Extract ▸
%%

Subodh Deshpande, Innate Motion business humanizer & partner, usually explores how human empathy can make companies and brands relevant but in this article, Subodh turns his attention to the heart-stirring appeal of singer, songwriter Adele and how she breaks through the pop clutter to hit home with her universal storytelling. There is more to Adele than what simply meets the eye..
Hello from the Other Side: the Meaning in Adele’s Music
Adele’s 25 has become the year’s biggest-selling album in the US, with a record 3.38m copies sold in its first full week of release. She cuts a distinctive figure amidst the female pop stars of today with her unique brand of music. Her heart-broken ballads are heard everywhere from taxi radios to cafes to salons and airport lounges. What makes her unique brand of music so popular?
Adele has often been quoted saying that she strives for a certain effect in her songs, its ability to move her. This tear-inducing quality is the key ingredient of Adele’s music. Adele’s lyrics have a strong universal character. She appears to be narrating our story. She has this operatic ability to convey the tragedy of modern relationships; that makes our hearts ache with reminiscence. Listening to Adele becomes a cathartic act. She creates a new genre of music; she is a ‘Cathartist’.

%%

What is asked ▸
Please state how many copies of Adele's album 25 sold in its first full week of release, according to the article about Adele.

Data excerpt ▸
%%

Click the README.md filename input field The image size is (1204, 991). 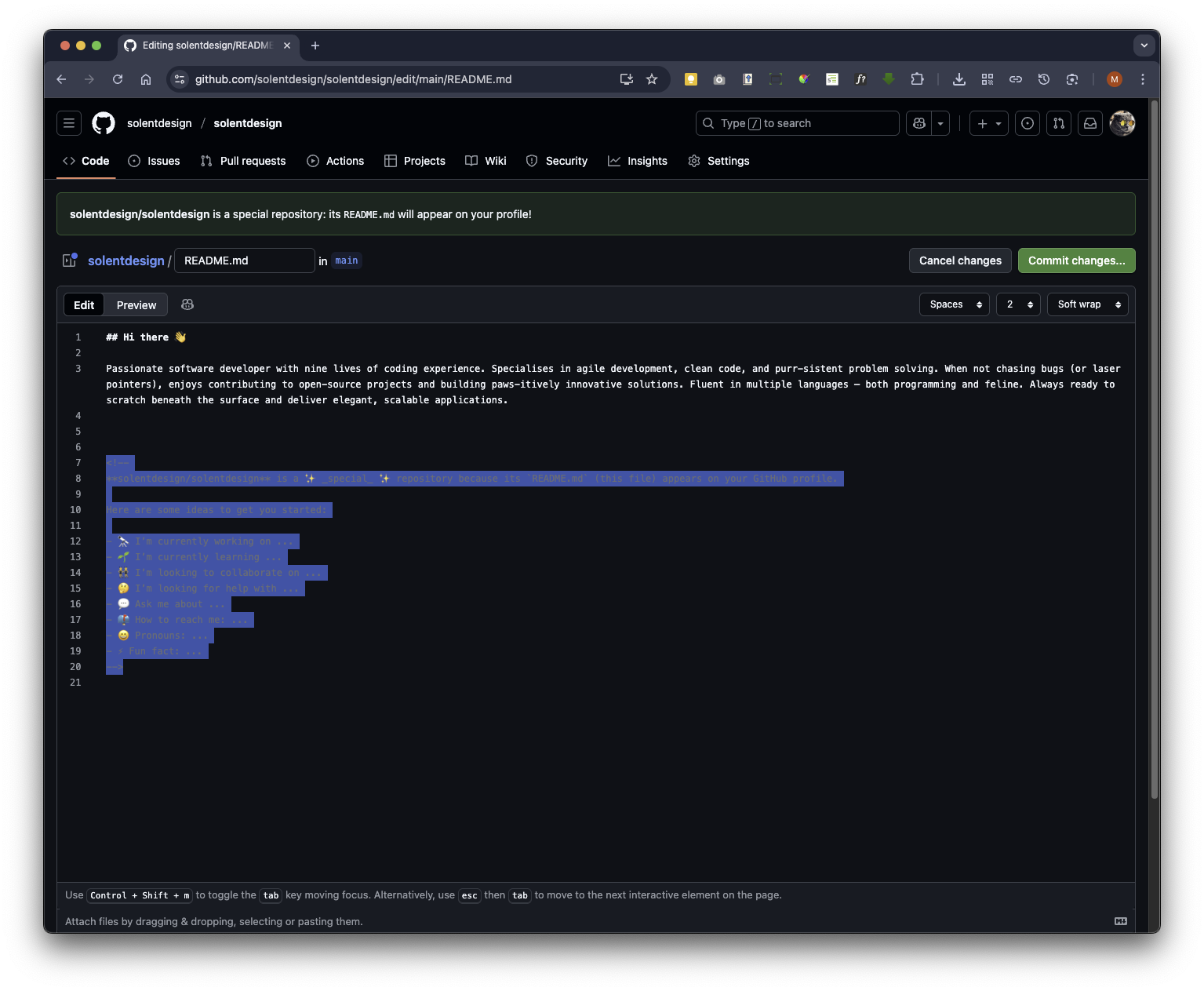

%%

Answer to this task ▸
A record 3.38 million copies.